見出し画像

慣れるって怪我に気づかないってこと、当たり前って灯台下暗しってこと

※基本的には事実ベースですが、個人情報保護のため会話の内容などやや脚色しています(正確に思い出せないだけです)。


*******

幼稚園が好きだった。
朝バス停まで走って転んでも気にならないくらい、とにかく早く幼稚園に行きたかった。

ある日幼稚園で普段は話さない女の子たちから声をかけられた。

「大丈夫?すごい血が出てるよ」

指を指され視線をヒザに落とすと、膝小僧が赤く染まり血が足首近くまで流れていた。
頭で「さっき転んだから」だと認識し静かに痛みを感じ始める。次第に傷口の周りに熱が帯び、どくどくと血が流れる感覚がした。


-あれから15年以上経ち-

いつの間にか大学4年生。現在は就職活動中だ。
幼稚園とは打って変わり、小学校、中学校、高校と年を追うごとに登校意欲がなくなった。大学にいたっては2年前期の必修をほぼ休んでいた。
私は怠惰な人間なので、中学高校と皆勤賞だったにも関わらず、義務感がなくなると途端に行かなくなった。
でも不思議と心は健康で、むしろ自分のやりたいことと居場所を作る余裕ができたようにも感じる。
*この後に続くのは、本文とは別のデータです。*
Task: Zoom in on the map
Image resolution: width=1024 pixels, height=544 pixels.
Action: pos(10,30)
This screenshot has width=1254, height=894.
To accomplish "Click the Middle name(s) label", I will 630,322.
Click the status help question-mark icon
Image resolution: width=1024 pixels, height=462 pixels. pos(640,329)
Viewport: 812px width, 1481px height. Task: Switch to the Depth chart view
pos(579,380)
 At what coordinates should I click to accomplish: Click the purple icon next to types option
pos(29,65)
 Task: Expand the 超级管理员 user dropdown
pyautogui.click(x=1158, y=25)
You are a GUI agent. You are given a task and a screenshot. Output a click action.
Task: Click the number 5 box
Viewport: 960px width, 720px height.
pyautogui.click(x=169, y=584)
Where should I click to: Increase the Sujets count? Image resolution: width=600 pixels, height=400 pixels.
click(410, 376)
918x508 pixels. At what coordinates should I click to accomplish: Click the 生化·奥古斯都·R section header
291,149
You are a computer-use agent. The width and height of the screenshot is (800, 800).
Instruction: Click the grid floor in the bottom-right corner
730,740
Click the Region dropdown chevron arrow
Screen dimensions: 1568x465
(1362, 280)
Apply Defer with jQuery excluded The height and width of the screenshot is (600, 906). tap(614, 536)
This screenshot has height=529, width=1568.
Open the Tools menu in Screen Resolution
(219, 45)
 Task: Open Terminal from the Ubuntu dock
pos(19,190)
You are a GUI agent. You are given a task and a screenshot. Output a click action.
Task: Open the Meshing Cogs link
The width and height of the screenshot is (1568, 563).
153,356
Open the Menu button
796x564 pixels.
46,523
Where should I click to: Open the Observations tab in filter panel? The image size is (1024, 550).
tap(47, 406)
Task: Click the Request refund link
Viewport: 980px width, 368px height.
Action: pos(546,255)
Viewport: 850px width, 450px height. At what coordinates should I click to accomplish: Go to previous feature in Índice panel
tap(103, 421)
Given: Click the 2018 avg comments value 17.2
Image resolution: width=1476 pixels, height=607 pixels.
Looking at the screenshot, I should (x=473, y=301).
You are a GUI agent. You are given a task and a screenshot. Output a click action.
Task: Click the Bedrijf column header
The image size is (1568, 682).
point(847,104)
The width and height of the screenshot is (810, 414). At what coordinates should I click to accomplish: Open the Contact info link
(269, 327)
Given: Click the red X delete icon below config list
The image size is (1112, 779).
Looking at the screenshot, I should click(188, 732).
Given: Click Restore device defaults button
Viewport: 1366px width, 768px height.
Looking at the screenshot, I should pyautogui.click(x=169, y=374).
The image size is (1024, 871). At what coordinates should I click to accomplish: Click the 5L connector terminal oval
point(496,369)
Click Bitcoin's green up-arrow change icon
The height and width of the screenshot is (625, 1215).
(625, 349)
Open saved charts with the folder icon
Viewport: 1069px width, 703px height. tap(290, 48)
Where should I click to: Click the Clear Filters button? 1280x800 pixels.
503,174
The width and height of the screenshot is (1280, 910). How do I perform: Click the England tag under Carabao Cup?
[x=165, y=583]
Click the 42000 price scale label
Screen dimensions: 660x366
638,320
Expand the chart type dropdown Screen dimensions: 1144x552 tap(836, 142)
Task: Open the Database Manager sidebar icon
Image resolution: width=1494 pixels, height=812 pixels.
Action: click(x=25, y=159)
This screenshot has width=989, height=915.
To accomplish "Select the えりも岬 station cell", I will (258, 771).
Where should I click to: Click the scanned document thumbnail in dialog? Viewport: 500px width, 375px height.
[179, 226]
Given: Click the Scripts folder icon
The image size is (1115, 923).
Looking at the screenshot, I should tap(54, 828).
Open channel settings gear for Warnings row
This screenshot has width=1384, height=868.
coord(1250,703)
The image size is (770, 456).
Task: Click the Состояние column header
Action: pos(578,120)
私は2年とき、1科目で4単位分になる必修科目を4科目サボっていた(全て落とした)。
理由は色々あるが、今思えば昔から人との関わり方で無理をしすぎていた気がする。
言い方は悪いが、私に丁寧に接しない人に私は丁寧に接していた。

テスト範囲聞くためだけにLINEを追加してくる人、課題を写させて欲しがる人、私の好きなものを否定する人、ぜんぶ面倒になったのだ。
テスト範囲を聞くLINEは未読無視。授業前に英語の予習を写させて欲しいという人が居れば毎回遅刻した。私が大切にしているものを否定する人には挨拶しかしなくなった。

関係を極端に希薄にしたものの、一応学校には居た。
授業に出ないと単位が取れないと思い、10分くらい遅刻して教室の前までは行っていた。
ただ、同じクラスの人に見つかると一緒に授業を受けなければならなくなる。
それが嫌で教室の前まで来て諦めるのだ。

授業が終わった後に会うと困るので別のフロアに移動し、必修の代わりに出席していた授業の課題に取り組んでいた。

客観的に見れば私は落ちぶれてしまった学生だろう。
必修を16単位落とし、在籍コースを変更し、会っても挨拶しかしない。”彼ら”の誘いもやんわり全て断るようになったんだから。
とても学校に来ているようには見えなかったはずだ。

人間関係を断ち切ることにも難しさがある。

しかし私はこれを努力とは呼ばない。
最終的に授業に出ない選択をするに至るまでに、単位や所属コースへの執着があり、葛藤があり、クラスメイトと関係を築けない私自身への失望もあった。
必修をサボる間、ずっとそばに居てくれた友人に助けられた部分も大きい(仲良く単位を落とした)。

単位こそ全く無かったものの、この期間に私が得たものは大きく、他人より自分に丁寧に接してあげられるようになった。
考えを言語化する努力ができるようになった。
そしてなにより、今の生き方を認められるようになると名刺の名前の上にある役職名のような、”属性”に囚われなくなった。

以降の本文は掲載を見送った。